Since TCP is a reliable protocol you could either structure your protocol to indicate the number of bytes coming or use some sort of terminator to indicate the end of transmission. If you were using UDP, which is not guaranteed to be reliable, it would be much more important to either build a protocol that will withstand dropped bytes or indicate how many bytes are expected (and have a retransmission mechanism) since the packet containing the termination may be lost. Maximum data transmission times and timeouts may also be useful, but only if you can determine a reasonable maximum.

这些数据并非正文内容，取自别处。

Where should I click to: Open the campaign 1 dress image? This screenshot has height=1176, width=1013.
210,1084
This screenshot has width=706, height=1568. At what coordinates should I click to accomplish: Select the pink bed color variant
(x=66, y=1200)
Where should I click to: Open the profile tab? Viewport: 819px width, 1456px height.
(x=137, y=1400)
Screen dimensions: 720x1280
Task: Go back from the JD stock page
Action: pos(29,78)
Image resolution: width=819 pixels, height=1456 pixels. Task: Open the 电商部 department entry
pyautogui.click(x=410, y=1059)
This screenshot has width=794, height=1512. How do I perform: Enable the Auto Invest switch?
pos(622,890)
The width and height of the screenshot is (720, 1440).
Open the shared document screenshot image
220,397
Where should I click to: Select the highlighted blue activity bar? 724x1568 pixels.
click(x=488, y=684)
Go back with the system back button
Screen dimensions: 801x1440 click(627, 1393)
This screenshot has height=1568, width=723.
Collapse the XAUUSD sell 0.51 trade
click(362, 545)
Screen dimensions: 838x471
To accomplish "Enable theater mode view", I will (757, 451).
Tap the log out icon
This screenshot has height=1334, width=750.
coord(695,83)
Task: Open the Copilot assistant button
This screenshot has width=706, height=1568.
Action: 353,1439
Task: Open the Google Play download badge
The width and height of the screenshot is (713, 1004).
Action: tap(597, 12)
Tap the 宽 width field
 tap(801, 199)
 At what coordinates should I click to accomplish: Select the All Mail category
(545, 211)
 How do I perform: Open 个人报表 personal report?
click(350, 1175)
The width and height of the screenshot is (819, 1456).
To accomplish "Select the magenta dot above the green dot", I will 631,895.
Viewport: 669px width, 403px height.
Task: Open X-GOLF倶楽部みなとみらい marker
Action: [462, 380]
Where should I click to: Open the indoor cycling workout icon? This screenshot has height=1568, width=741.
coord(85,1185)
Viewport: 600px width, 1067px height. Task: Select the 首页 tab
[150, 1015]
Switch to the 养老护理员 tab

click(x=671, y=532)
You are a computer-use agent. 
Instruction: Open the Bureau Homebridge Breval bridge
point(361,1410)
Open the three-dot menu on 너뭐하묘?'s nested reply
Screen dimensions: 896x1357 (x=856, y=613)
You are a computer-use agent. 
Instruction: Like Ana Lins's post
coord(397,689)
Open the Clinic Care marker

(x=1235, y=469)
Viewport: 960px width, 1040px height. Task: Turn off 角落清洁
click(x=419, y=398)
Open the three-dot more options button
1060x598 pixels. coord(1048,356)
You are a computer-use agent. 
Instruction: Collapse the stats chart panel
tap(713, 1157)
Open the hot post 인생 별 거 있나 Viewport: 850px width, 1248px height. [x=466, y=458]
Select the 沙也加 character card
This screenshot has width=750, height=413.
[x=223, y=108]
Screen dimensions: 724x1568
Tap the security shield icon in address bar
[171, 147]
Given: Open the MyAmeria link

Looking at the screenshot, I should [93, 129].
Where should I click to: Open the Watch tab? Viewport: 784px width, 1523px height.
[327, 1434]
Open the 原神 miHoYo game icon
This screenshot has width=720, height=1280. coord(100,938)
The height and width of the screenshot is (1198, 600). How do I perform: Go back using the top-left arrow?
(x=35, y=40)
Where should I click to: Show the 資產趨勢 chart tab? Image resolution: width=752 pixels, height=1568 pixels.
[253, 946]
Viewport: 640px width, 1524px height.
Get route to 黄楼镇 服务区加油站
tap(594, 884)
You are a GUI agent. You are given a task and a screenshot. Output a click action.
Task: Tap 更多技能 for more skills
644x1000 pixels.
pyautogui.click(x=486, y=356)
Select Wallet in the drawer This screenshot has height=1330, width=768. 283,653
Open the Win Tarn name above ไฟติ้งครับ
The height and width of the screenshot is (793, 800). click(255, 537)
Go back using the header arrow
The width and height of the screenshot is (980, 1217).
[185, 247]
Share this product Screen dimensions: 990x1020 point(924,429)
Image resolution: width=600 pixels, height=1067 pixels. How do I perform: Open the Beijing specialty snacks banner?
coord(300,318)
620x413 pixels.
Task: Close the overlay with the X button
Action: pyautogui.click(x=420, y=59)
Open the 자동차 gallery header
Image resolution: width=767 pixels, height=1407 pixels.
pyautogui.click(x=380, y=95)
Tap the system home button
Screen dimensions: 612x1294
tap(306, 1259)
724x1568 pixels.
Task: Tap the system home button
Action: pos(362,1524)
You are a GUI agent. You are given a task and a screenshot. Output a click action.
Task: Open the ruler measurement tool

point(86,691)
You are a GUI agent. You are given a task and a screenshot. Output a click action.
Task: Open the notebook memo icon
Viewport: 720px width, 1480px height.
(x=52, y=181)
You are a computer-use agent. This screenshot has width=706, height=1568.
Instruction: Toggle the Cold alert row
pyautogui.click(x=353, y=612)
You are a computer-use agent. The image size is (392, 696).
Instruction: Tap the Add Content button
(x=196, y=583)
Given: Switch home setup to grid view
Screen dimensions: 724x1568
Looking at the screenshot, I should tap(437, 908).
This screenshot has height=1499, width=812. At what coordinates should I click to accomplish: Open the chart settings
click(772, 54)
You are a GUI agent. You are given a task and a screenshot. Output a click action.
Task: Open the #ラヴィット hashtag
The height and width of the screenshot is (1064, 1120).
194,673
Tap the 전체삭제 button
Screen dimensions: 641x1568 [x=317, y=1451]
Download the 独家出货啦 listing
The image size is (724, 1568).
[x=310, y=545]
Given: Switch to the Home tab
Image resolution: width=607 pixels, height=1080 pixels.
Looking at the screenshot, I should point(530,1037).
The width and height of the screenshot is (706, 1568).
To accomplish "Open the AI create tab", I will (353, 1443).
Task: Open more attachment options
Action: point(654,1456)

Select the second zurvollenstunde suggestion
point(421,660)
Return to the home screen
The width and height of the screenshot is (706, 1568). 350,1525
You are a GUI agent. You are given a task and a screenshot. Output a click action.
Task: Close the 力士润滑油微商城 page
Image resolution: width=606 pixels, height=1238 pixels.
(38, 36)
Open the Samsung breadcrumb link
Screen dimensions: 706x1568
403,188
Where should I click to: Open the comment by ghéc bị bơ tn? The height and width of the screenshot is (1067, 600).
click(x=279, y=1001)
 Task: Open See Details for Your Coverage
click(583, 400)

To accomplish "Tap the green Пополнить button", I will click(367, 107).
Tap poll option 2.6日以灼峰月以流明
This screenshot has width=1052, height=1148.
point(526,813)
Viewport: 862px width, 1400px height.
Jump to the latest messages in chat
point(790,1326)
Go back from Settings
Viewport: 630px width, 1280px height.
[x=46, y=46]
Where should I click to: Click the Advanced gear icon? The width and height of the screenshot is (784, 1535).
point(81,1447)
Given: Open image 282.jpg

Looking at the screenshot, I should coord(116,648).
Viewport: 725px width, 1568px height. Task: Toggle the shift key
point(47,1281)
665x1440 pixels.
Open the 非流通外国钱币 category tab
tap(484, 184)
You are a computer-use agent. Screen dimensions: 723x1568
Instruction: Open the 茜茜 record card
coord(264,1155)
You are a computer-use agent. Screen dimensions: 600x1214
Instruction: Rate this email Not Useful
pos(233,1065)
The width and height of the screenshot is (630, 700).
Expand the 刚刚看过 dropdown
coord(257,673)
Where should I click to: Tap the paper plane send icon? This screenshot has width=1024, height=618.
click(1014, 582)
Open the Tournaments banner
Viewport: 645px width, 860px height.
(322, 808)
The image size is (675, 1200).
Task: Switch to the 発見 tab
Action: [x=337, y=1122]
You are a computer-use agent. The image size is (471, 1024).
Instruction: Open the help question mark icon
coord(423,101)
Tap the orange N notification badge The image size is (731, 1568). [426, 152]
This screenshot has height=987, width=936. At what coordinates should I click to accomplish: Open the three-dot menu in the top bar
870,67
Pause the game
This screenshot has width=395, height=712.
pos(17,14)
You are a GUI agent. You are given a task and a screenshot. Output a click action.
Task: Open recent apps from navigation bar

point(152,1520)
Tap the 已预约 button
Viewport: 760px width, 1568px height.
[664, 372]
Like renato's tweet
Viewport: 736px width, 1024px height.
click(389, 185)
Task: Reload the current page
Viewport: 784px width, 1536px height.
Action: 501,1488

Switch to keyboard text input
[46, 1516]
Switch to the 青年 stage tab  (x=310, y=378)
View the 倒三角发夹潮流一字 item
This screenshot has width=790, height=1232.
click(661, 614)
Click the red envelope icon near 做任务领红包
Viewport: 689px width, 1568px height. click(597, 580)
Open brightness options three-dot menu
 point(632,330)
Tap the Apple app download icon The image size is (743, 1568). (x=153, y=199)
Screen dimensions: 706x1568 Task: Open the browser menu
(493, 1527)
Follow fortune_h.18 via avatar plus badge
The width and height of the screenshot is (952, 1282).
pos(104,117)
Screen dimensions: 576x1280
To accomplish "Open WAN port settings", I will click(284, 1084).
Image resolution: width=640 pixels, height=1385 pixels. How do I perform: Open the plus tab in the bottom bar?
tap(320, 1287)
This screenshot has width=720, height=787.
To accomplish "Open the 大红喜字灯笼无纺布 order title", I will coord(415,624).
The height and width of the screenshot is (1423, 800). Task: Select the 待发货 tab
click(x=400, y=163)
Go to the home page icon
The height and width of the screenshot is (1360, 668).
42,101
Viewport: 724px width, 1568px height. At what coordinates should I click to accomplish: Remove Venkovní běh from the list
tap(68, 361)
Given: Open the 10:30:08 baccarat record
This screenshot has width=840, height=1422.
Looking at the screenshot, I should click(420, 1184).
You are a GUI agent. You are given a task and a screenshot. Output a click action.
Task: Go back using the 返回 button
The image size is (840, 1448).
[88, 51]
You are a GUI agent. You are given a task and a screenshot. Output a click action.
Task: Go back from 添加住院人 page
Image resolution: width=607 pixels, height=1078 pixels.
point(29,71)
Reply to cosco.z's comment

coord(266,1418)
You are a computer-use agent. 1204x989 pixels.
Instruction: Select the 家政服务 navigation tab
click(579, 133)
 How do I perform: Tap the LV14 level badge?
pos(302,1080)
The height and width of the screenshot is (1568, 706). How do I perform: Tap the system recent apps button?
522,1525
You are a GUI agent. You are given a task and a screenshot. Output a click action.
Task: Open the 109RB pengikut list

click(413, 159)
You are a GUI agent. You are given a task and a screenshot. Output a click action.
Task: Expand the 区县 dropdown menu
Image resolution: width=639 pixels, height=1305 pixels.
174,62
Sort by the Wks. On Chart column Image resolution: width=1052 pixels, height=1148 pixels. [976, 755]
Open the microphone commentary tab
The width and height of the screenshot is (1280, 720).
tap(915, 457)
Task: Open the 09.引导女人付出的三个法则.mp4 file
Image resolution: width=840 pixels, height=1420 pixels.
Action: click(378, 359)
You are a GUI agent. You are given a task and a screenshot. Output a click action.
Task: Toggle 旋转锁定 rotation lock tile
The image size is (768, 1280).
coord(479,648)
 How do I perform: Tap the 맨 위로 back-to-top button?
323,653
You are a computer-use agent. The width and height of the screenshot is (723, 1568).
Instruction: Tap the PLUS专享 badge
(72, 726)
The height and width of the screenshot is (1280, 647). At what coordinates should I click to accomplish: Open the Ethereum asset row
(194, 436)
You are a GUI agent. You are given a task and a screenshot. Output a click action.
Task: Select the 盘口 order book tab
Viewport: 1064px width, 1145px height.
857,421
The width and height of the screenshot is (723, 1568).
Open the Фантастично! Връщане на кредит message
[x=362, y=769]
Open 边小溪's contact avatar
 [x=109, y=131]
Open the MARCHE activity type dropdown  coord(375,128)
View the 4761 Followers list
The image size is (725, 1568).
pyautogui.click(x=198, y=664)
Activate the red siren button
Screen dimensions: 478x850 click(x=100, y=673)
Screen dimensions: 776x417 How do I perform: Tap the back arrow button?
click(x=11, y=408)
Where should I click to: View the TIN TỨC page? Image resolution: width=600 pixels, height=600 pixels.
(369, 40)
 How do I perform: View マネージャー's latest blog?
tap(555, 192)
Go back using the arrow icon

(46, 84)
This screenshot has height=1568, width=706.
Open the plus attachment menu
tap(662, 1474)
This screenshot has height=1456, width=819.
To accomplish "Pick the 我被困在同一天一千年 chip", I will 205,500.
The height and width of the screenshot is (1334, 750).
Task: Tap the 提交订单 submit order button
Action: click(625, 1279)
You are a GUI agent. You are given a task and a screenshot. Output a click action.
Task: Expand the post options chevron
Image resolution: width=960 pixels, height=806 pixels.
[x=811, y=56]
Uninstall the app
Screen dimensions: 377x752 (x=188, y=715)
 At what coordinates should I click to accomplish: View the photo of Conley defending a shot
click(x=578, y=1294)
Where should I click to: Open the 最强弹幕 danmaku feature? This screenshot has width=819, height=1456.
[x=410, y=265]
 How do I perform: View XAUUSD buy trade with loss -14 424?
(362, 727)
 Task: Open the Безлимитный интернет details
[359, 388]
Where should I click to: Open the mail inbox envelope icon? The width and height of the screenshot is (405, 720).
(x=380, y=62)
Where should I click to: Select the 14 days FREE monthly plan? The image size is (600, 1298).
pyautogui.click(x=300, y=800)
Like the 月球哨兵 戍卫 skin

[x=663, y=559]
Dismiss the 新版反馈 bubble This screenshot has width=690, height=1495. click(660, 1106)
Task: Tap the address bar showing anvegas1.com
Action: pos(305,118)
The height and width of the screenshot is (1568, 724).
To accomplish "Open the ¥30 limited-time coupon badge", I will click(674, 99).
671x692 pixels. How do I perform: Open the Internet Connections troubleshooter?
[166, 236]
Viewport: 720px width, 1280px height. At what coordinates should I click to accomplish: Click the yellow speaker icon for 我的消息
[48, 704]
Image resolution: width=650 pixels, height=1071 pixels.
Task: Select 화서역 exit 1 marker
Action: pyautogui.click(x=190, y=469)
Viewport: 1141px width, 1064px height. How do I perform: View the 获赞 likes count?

我的回答是否定的。特别是对于大数据集。原因是首先发送大小会增加系统的延迟。
如果您想先发送大小,则需要在开始发送之前计算整个答案。
另一方面,如果使用终止标记,则可以在数据的前几位准备就绪后立即开始发送数据,同时计算后续数据。
My answer would be no. Especially for large data sets. The reason is that sending the size first adds latency in your system.
If you want to send the size first, you need to compute the whole answer before starting to send it.
On the other hand, if you use a termination marker, you can start sending the first bits of data as soon as they are ready, while computing the following data.
您可能还想研究 BinaryReader/BinaryWriter 类,它们可以包装在任何流、TCP 或其他流上。
除其他功能外,这些功能还支持读取/写入字符串(以您选择的编码),同时也考虑字符串的长度。
You may also want to investigate the BinaryReader/BinaryWriter classes which can be wrapped around any stream, TCP or otherwise.
These support, among other functions, reading/writing strings (in an encoding of your choice) while taking care of including the length of the string too.